== STATED GOAL A ==
Reproduce the records word for word, starting with their first line and continuing through the line that contains "(x=600, y=101)".

== TEXT TO READ ==
↓↓↓

# Wierd round-robin fan fic?



## Texane (Dec 16, 2000)

(this is in Chit Chat to attract more posters) 

Martouf at the Stargate section had this idea.  I think it's great!!!

HERE'S THE DEAL- one person posts a short part of the story and the next person continues it (most people already know what to do; I'm new at fan fic, so I thought I'd give a short explanation).

RULES- 
-No more than four sentences (preferably one).
-When you are not continuing the story (you are making comments on the story), please indicate by using brackets. 

Those are the only rules.  Just remember this is gonna be funny and weird, so don't worry about series continuities!

THANKS TO MARTOUF (Martombed . . .hehehe) FOR THE GREAT IDEA!

The start of the story- 


What the hell.  Maybe Chiana was right.  Aeryn just needed some space, and it would all work out.  And this new planet looked to be so strange, it was the perfect time to work instead of play.


----------



## jsc (Dec 16, 2000)

Even Moya smeemed less figity with a new project under her "wing" which was how Crichton described the attitude he ascribed to the sentient ship.


----------



## Texane (Dec 16, 2000)

Everyone seemed more excited than tense about visiting an unusual planet.  That was different.  Usually Aeryn was "guns at the ready," with D'Argo scaring everything from small children to small animals.  We all needed a vacation.


----------



## jsc (Dec 17, 2000)

(The email didn't notify me you had posted!)
Even Chiana seem sensible and sane and excited about visiting a planet.  Only Rygel was apprehensive.  And that Made both Crighton and D'Argo suspicious.

"Alright, I wonder what that pretentious slug did on THIS planet to not want to visit it?" Crighton asked his large friend.


----------



## Texane (Dec 17, 2000)

↑↑↑

== STATED GOAL B ==
Write out the entire round-robin fan fiction thread word for word.

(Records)
↓↓↓

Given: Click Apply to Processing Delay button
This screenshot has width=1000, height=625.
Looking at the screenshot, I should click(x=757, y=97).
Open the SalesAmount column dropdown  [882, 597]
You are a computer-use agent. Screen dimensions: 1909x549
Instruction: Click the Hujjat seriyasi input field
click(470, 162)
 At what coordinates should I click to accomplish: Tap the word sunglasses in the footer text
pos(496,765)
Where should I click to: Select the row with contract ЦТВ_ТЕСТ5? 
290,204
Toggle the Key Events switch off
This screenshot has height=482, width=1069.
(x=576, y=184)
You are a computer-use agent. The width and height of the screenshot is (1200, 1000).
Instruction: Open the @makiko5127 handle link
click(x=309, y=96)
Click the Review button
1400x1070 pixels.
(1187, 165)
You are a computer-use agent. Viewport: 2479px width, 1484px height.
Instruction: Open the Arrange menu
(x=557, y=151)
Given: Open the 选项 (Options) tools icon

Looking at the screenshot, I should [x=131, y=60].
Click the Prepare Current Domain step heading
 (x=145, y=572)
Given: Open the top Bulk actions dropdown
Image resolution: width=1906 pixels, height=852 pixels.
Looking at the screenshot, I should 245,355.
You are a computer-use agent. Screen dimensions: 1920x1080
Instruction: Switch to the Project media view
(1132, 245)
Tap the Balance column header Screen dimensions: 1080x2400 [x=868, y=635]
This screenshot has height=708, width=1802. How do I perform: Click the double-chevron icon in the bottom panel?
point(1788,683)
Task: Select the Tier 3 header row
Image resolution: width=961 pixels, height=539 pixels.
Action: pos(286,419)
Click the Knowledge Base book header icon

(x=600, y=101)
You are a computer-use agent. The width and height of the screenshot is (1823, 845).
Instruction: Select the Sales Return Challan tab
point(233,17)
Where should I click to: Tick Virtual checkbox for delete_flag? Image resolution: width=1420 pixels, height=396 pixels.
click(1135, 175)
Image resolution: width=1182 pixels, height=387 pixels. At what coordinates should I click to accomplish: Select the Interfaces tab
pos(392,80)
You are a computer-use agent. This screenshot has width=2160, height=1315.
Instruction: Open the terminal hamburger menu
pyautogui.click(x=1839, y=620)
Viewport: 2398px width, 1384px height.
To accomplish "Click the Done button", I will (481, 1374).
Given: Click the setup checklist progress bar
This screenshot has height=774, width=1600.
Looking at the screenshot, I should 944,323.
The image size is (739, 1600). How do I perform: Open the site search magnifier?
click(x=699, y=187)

↑↑↑

== OUTPUT A ==
Given: Click Apply to Processing Delay button
This screenshot has width=1000, height=625.
Looking at the screenshot, I should click(x=757, y=97).
Open the SalesAmount column dropdown  [882, 597]
You are a computer-use agent. Screen dimensions: 1909x549
Instruction: Click the Hujjat seriyasi input field
click(470, 162)
 At what coordinates should I click to accomplish: Tap the word sunglasses in the footer text
pos(496,765)
Where should I click to: Select the row with contract ЦТВ_ТЕСТ5? 
290,204
Toggle the Key Events switch off
This screenshot has height=482, width=1069.
(x=576, y=184)
You are a computer-use agent. The width and height of the screenshot is (1200, 1000).
Instruction: Open the @makiko5127 handle link
click(x=309, y=96)
Click the Review button
1400x1070 pixels.
(1187, 165)
You are a computer-use agent. Viewport: 2479px width, 1484px height.
Instruction: Open the Arrange menu
(x=557, y=151)
Given: Open the 选项 (Options) tools icon

Looking at the screenshot, I should [x=131, y=60].
Click the Prepare Current Domain step heading
 (x=145, y=572)
Given: Open the top Bulk actions dropdown
Image resolution: width=1906 pixels, height=852 pixels.
Looking at the screenshot, I should 245,355.
You are a computer-use agent. Screen dimensions: 1920x1080
Instruction: Switch to the Project media view
(1132, 245)
Tap the Balance column header Screen dimensions: 1080x2400 [x=868, y=635]
This screenshot has height=708, width=1802. How do I perform: Click the double-chevron icon in the bottom panel?
point(1788,683)
Task: Select the Tier 3 header row
Image resolution: width=961 pixels, height=539 pixels.
Action: pos(286,419)
Click the Knowledge Base book header icon

(x=600, y=101)

== OUTPUT B ==
# Wierd round-robin fan fic?



## Texane (Dec 16, 2000)

(this is in Chit Chat to attract more posters) 

Martouf at the Stargate section had this idea.  I think it's great!!!

HERE'S THE DEAL- one person posts a short part of the story and the next person continues it (most people already know what to do; I'm new at fan fic, so I thought I'd give a short explanation).

RULES- 
-No more than four sentences (preferably one).
-When you are not continuing the story (you are making comments on the story), please indicate by using brackets. 

Those are the only rules.  Just remember this is gonna be funny and weird, so don't worry about series continuities!

THANKS TO MARTOUF (Martombed . . .hehehe) FOR THE GREAT IDEA!

The start of the story- 


What the hell.  Maybe Chiana was right.  Aeryn just needed some space, and it would all work out.  And this new planet looked to be so strange, it was the perfect time to work instead of play.


----------



## jsc (Dec 16, 2000)

Even Moya smeemed less figity with a new project under her "wing" which was how Crichton described the attitude he ascribed to the sentient ship.


----------



## Texane (Dec 16, 2000)

Everyone seemed more excited than tense about visiting an unusual planet.  That was different.  Usually Aeryn was "guns at the ready," with D'Argo scaring everything from small children to small animals.  We all needed a vacation.


----------



## jsc (Dec 17, 2000)

(The email didn't notify me you had posted!)
Even Chiana seem sensible and sane and excited about visiting a planet.  Only Rygel was apprehensive.  And that Made both Crighton and D'Argo suspicious.

"Alright, I wonder what that pretentious slug did on THIS planet to not want to visit it?" Crighton asked his large friend.


----------



## Texane (Dec 17, 2000)